So , he sent an expedition of several ships with his best generals and their family ( the cream of the crop ) to look for the legendary Fusang . And to try and look for that potion , that is supposed to make the emperor immortal . The ships left and searched for the land . But all the ships never returned , reports said that the men and women settled into the new land and started their own nation which we now know as Japan .
sn1254jk
 
  1  
Reply Fri 31 Jul, 2009 11:01 pm
@sn1254jk,
Sounds like the pilgrim fathers when they left
Plymouth , England .
0 Replies
 
Rachel Tan
 
  1  
Reply Fri 19 Feb, 2010 06:23 am
@JGoldman10,
I believed so...take a look at the Tokyo train station. The traditional Chinese characters are still displayed on the train stations. Of course, over the years the Japanese have already simplified them to what we now know as "Kanji". A tour guide in Korea mentioned that the Koreans are descendants of Mongolians.
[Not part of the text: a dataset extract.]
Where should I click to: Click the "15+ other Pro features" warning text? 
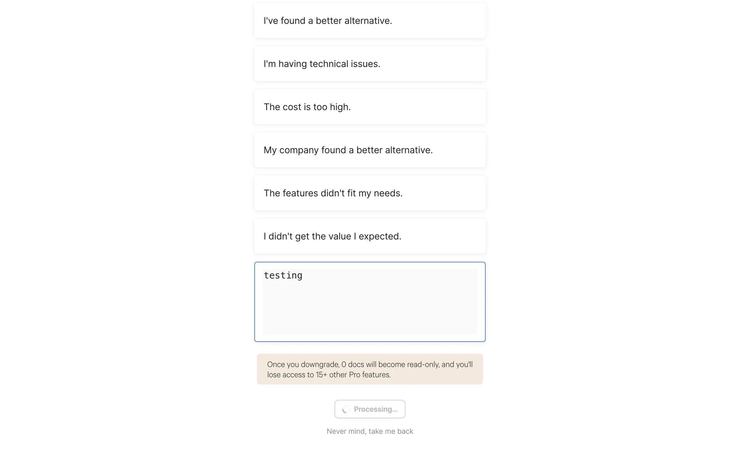click(353, 375)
So, not sure how they're all interrelated.
Setanta
 
  1  
Reply Fri 19 Feb, 2010 06:33 am
@Rachel Tan,
You're going to have a hard time explaining why the Japanese and Chinese languages are not remotely related to one another, and why the Japanese had pottery more than 5,000 years before the Chinese did. Borrowing someone's written language doesn't prove much.